The hydraulic limitation of tree height attainment

Tree height is an important determinant of tropical forest structure, biomass and diversity. Maximum tree height globally and in the tropics is linked to water availability. Different ecophysiological mechanisms behind this link have been hypothesised and explored, though with little focus on tropical forest trees. This thesis aims to contribute to understanding how tree height might be limited in tropical forests. We first study (Chapter 3) patterns of tropical forest height at the community and taxon level across neotropical forests. We found that neotropical forests and families are similarly limited by mean annual precipitation (MAP). Tree height increases until a peak at ~2400-2700mm MAP, above ~3000mm tree height decreases. We next study (Chapter 4) the patterns of basal xylem vessel widening with tree height the tropical tree genus Cedrela across a range of water availability. The widening of basal vessels is similar regardless of water availability, therefore in trees of a given height vessel diameter is similar within the study species across its range.
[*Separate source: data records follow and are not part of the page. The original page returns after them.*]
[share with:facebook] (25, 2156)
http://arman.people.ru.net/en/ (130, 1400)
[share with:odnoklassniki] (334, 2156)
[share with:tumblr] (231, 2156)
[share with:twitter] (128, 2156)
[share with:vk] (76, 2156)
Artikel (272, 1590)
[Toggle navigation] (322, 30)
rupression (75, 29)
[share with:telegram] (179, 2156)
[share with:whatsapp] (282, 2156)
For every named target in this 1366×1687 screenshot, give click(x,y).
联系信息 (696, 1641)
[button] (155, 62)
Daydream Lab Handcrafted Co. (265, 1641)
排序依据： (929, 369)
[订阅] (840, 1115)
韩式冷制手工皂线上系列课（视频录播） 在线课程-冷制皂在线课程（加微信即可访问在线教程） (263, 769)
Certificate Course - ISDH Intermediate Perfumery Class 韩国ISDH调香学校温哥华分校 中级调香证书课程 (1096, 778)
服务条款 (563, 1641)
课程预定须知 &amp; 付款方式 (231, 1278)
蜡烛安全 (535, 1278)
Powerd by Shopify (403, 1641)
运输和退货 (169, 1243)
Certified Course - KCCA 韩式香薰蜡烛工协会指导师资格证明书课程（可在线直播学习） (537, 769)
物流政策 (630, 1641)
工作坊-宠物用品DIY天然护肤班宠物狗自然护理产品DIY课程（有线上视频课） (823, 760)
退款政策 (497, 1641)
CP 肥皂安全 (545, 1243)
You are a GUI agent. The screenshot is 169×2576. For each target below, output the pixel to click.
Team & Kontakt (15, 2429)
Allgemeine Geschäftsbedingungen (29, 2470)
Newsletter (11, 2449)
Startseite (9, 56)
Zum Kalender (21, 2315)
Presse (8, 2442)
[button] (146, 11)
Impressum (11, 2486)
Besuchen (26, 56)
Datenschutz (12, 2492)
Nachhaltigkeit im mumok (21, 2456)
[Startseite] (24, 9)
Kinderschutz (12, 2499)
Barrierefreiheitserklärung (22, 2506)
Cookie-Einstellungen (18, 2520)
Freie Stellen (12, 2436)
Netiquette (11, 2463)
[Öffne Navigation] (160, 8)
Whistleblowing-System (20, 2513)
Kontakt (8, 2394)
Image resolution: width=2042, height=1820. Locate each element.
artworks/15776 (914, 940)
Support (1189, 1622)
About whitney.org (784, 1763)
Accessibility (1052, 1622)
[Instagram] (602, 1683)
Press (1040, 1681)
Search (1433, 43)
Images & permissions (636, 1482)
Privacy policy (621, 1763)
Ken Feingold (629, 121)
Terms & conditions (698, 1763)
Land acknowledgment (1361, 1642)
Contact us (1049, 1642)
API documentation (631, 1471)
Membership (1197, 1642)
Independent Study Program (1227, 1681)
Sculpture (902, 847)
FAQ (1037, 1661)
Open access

This has implications for how trees cope with hydraulically stressful conditions and may suggest mechanisms behind declines in maximum tree height with water availability. We finally study (Chapter 5) the changes in a suite of ecophysiological properties and functional traits with tree height in three species along the shade-tolerance spectrum. We show that with height leaves become smaller and thicker, and the theoretical maximum stomatal conductance per leaf area and intrinsic water use efficiency increase. Additionally, xylem vessels taper at the rate consistent with tapering theory. We show that traits covary for these species with differences in shade-tolerance according to expectations from the literature. Specifically, the slow growing shade-tolerant species has narrower xylem, higher LMA and a relatively isohydric leaf water potential regulation relative to the fast-growing shade-intolerant species. Overall, this thesis shows how neotropical trees are limited in their height attainment and explores what ecophysiological mechanisms may underpin this.